Bissonnette pourrait être réhabilitable, selon un expert
On ne peut exclure que, dans 25 ans, Alexandre Bissonnette aura suffisamment travaillé sur lui-même pour pouvoir être remis en liberté sans représenter un danger pour la société, a avancé lundi un expert en psychologie appelé à la barre par les avocats du meurtrier.
«Il n’est pas illusoire de croire qu’il soit éventuellement possible de maîtriser le risque de l’expertisé afin qu’il puisse retourner dans la collectivité », conclut dans un rapport de 40 pages Marc-André Lamontagne, un expert en psychologie et en évaluation de la dangerosité et de récidive violente.
À ses yeux, certains facteurs jouent en faveur de M. Bissonnette: il est intelligent, a peu d’antécédents criminels, n’est pas un psychopathe, n’a pas une personnalité antisociale et n’est «généralement pas impulsif».
Or, pour que les conditions d’une remise en liberté soient réunies, l’homme de 28 ans devra diminuer le risque qu’il représente en travaillant sur lui-même et en se soumettant à des interventions. Entre autres choses, M. Bissonnette n’éprouve pas d’empathie et ne semble pas pour l’instant éprouver de réels remords par rapport à ce qu’il a fait, même s’il a manifesté de la honte. Le psychologue a aussi remarqué qu’il gérait mal ses émotions.
M. Lamontagne, qui a consulté toute la preuve et s’est entretenu pendant sept heures avec le criminel, a aussi mentionné que Bissonnette avait des traits manipulateurs. En plus de simuler des comportements de psychose après ses crimes, l’homme aujourd’hui âgé de 28 ans avait menti sur son état mental pour obtenir un permis d’armes.
Rappelons qu’Alexandre Bissonnette a déjà été condamné à un minimum de 25 ans de prison et que le débat judiciaire actuel porte sur la détermination de la peine. Cette dernière peut théoriquement s’étendre sur 150 ans en raison des nombreux crimes qu’il a commis.
Bref, la question est de savoir si le risque qu’il représente actuellement pour la société pourra être maîtrisé avant sa mort, a résumé l’expert. M. Lamontagne a en outre souligné que, même si on rendait une libération possible après 25 ans, elle serait assujettie à une nouvelle évaluation psychologique et à des conditions de remise en liberté.
Des années d’intimidation
Le débat entre experts en psychologie et en psychiatrie ne fait que commencer au palais de justice de Québec. M. Lamontagne doit notamment être contre-interrogé mardi par les procureurs de la Couronne qui ont leurs propres experts.
Lundi, la défense a mis en évidence l’intimidation dont a été victime Alexandre Bissonnette pendant sa jeunesse et l’impact que cela a eu sur sa personnalité.

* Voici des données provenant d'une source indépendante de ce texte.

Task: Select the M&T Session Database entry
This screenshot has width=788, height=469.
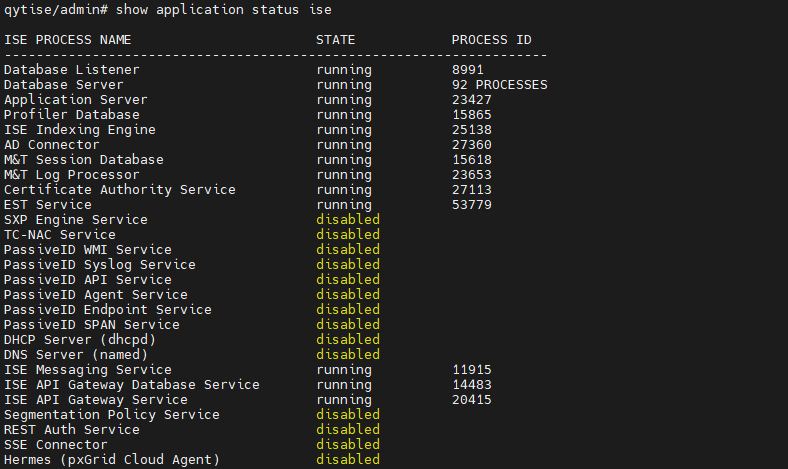Action: [x=84, y=160]
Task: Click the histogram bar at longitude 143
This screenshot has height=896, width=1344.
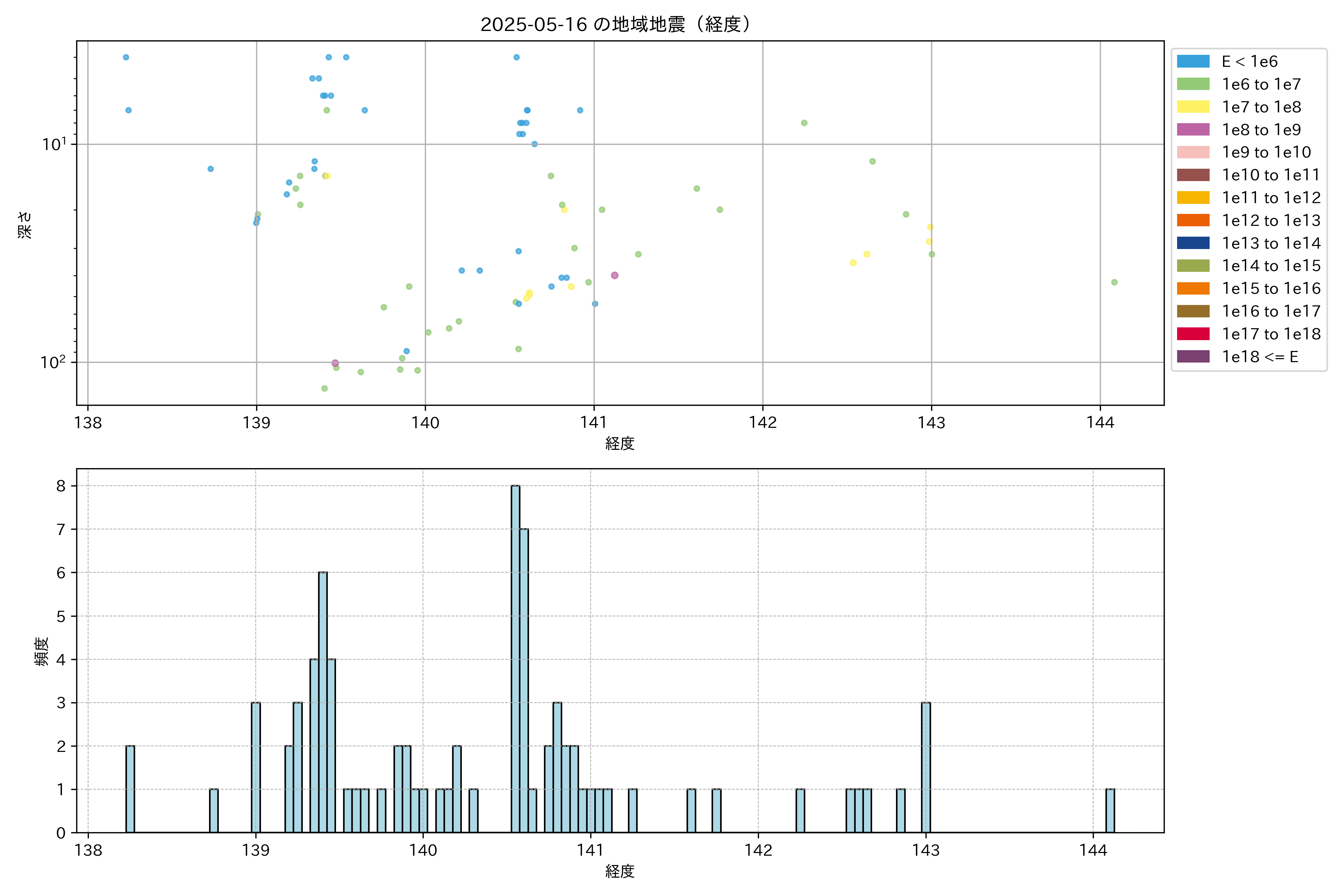Action: [x=926, y=767]
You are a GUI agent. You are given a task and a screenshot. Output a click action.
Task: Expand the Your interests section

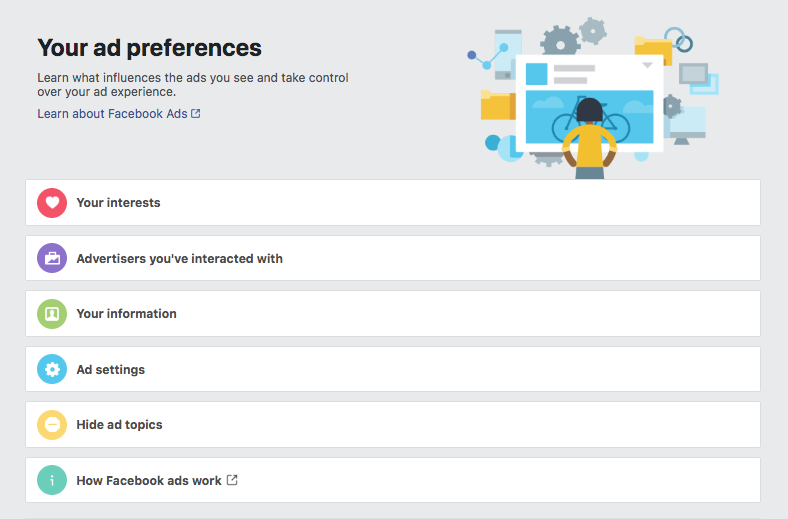[x=392, y=202]
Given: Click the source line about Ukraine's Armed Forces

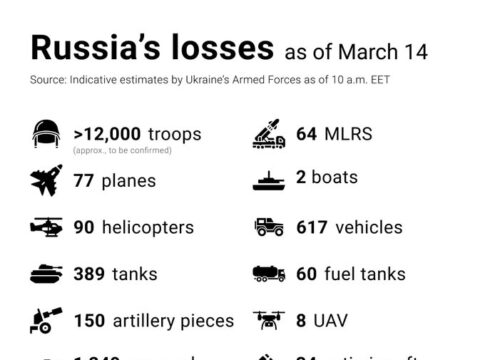Looking at the screenshot, I should [210, 80].
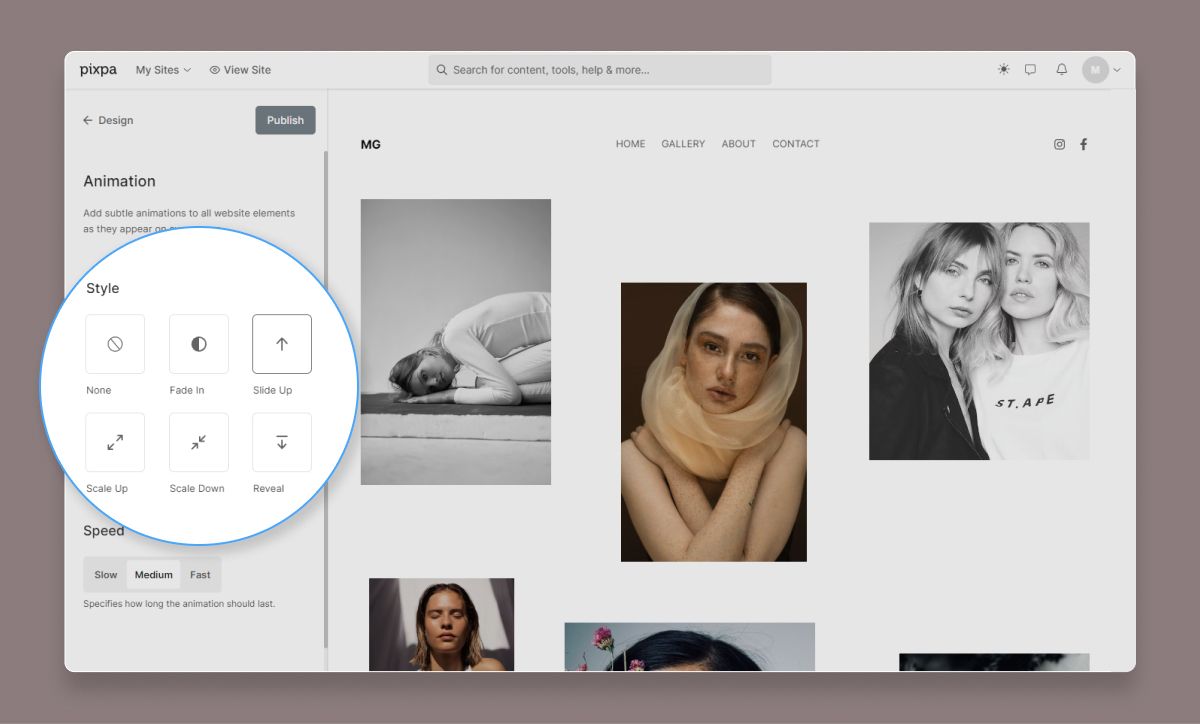
Task: Toggle the light/dark theme sun icon
Action: click(x=1003, y=70)
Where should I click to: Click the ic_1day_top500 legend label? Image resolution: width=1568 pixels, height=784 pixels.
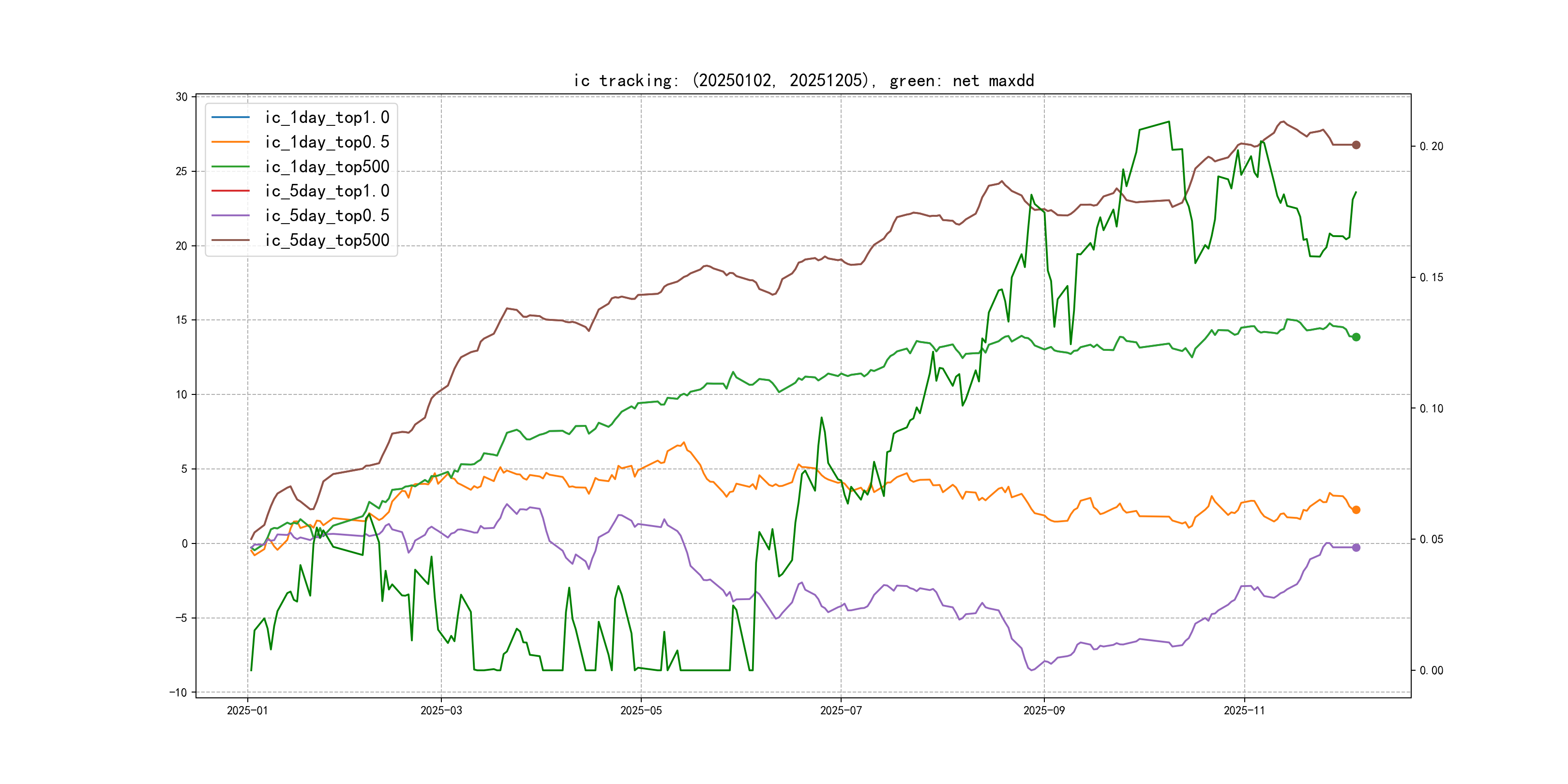coord(327,167)
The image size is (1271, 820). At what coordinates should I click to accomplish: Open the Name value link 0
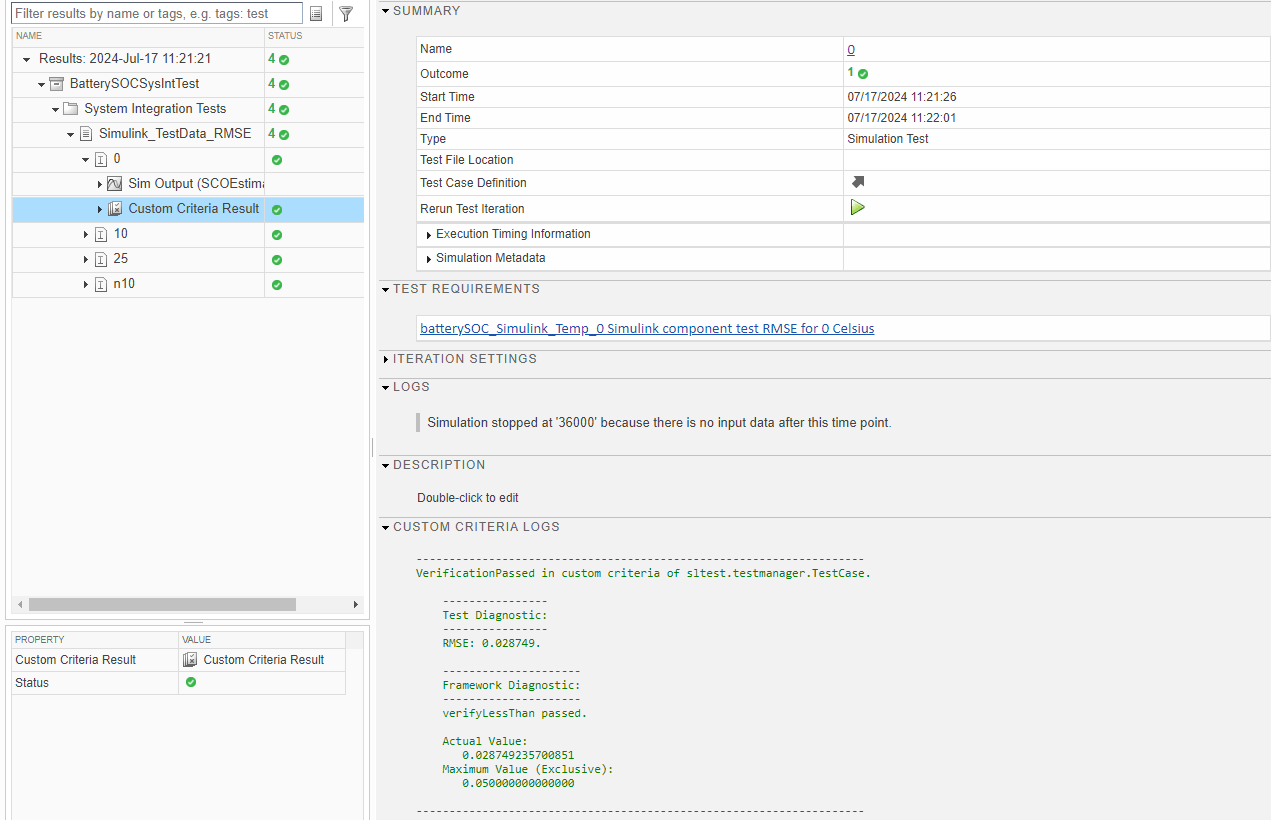tap(851, 49)
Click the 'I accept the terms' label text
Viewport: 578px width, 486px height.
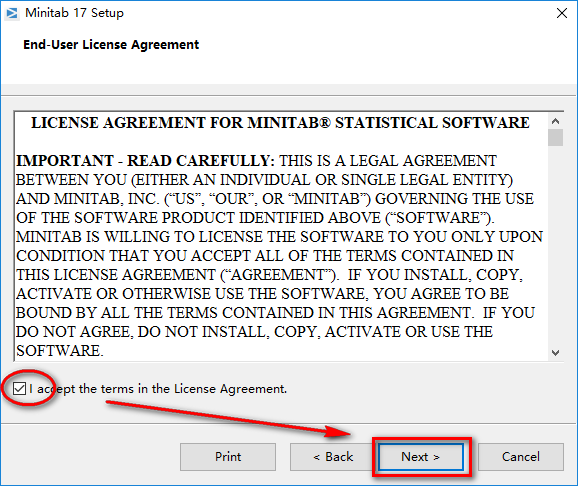158,389
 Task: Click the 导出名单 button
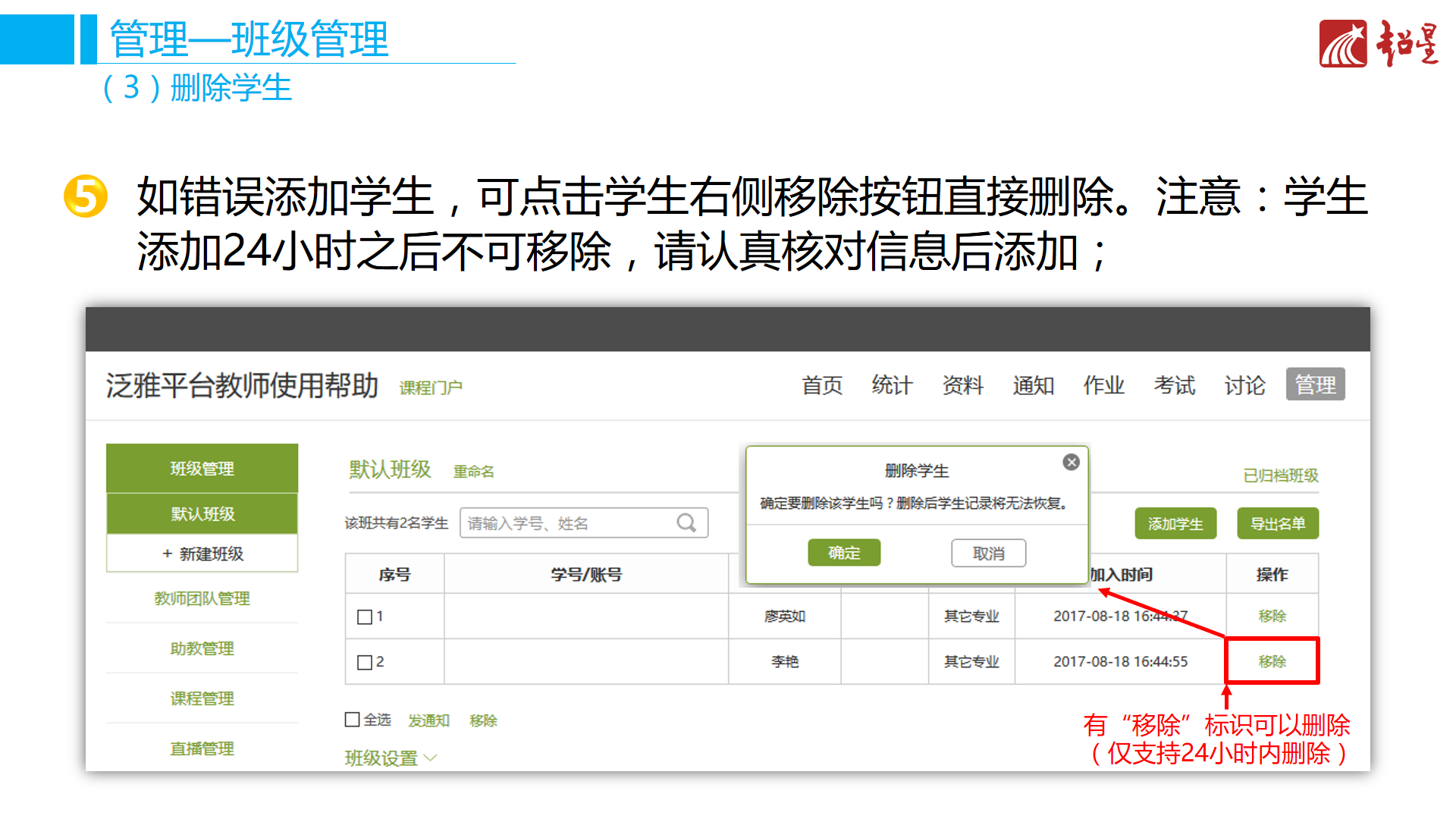pyautogui.click(x=1278, y=523)
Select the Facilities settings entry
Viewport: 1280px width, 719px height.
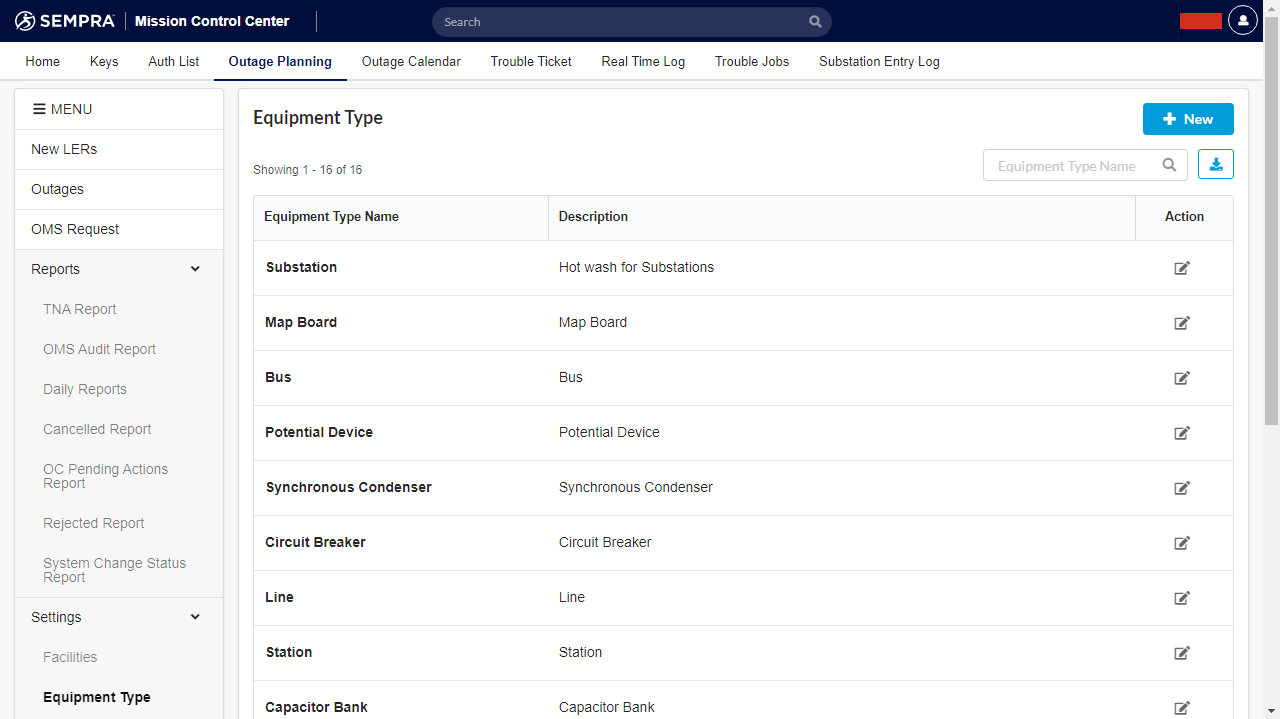(70, 657)
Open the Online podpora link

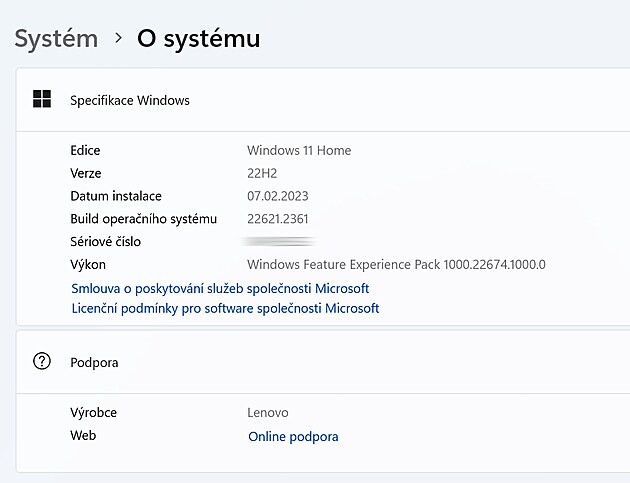pos(293,436)
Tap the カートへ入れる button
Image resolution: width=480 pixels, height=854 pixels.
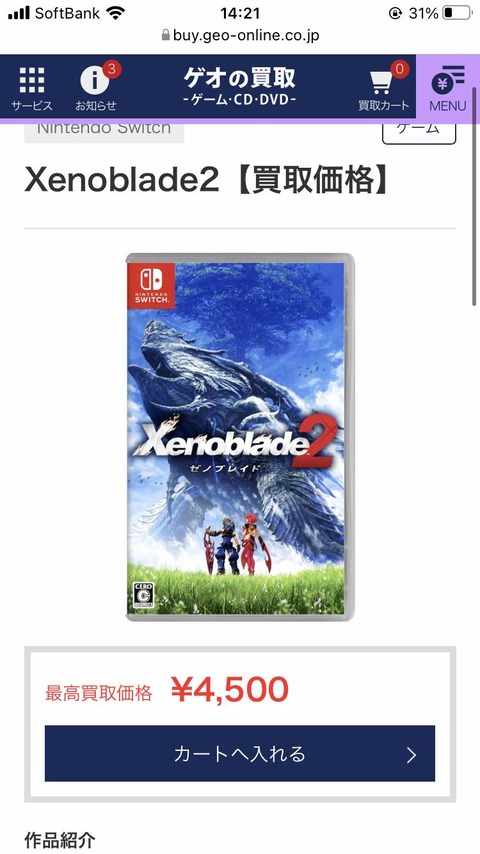[x=240, y=754]
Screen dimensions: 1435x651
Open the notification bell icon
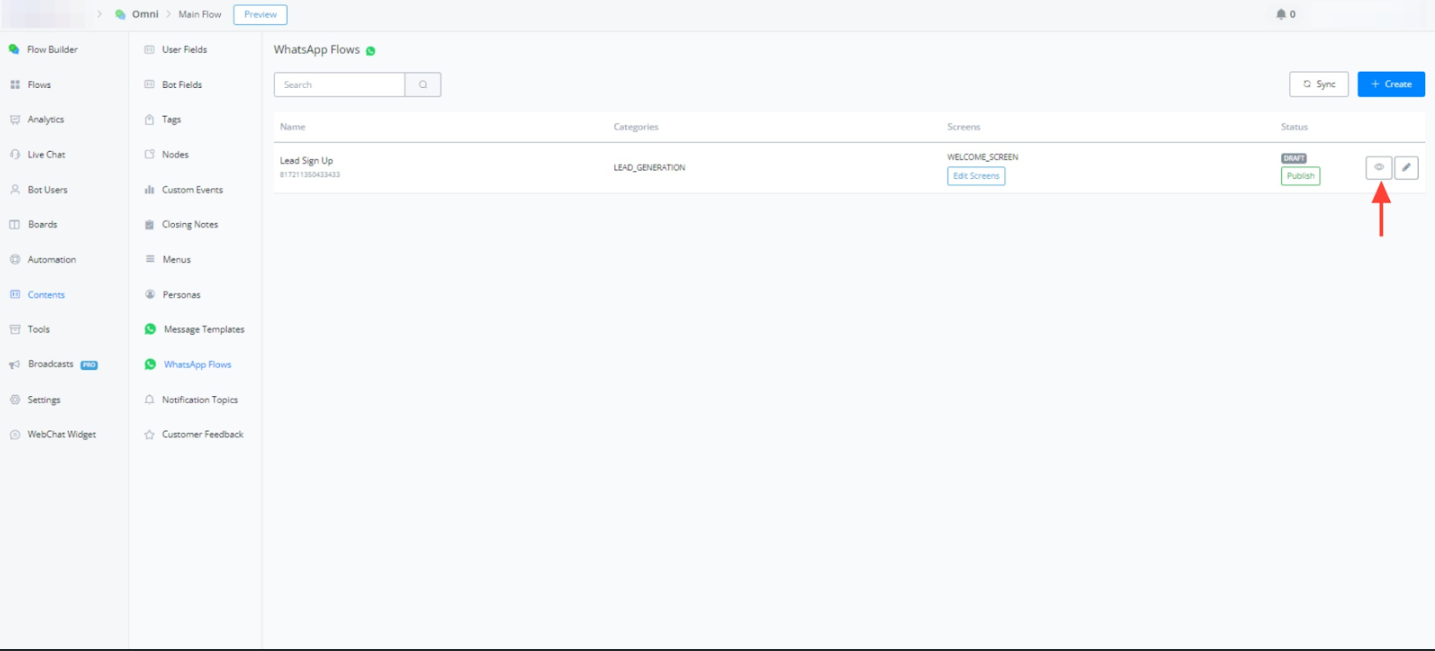pos(1281,15)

Une ancienne enseignante est notamment venue raconter au tribunal le harcèlement constant dont il a été victime aux niveaux primaire et secondaire. «Après tout ce qu’Alexandre avait enduré, je ne pouvais pas me taire », a dit au juge Lucie Côté, 71 ans.
Mme Côté a dit l’avoir vu se faire bousculer et harceler sur une base «quotidienne» dans les corridors, alors qu’en classe, les autres se moquaient de lui quand il s’exprimait «Ce n’était pas ordinaire. L’école n’avait pas pris des mesures pour contrer ça», a-t-elle affirmé.
L’expert Marc-André Lamontagne a quant à lui avancé que dans un premier temps, c’est en pensant à ses intimidateurs qu’Alexandre Bissonnette a développé sa pulsion de mort. «L’idée de base, c’était de se venger, de faire quelque chose de grandiose pour réparer ce qu’il avait vécu», a-t-il dit.
Il a soutenu que l’idéologie était secondaire dans la démarche du meurtrier et que le choix de la mosquée comme cible était venu dans un deuxième temps. À cet égard, il a relevé qu’Alexandre Bissonnette avait déjà songé à attaquer le campus de l’Université et était passé proche de s’exécuter dans un centre commercial en novembre 2016.
Il «a essayé de se convaincre qu’il pouvait y avoir des terroristes dans ces gens-là pour que ça devienne plus acceptable à ses yeux », a-t-il dit en parlant des fidèles de la mosquée.
D’emblée, les discours de la «mouvance de droite» dont il se nourrissait «ont pu contribuer à attiser» et «déterminer la cible», mais le tout reposait d’abord sur un désir de vengeance, a-t-il fait valoir.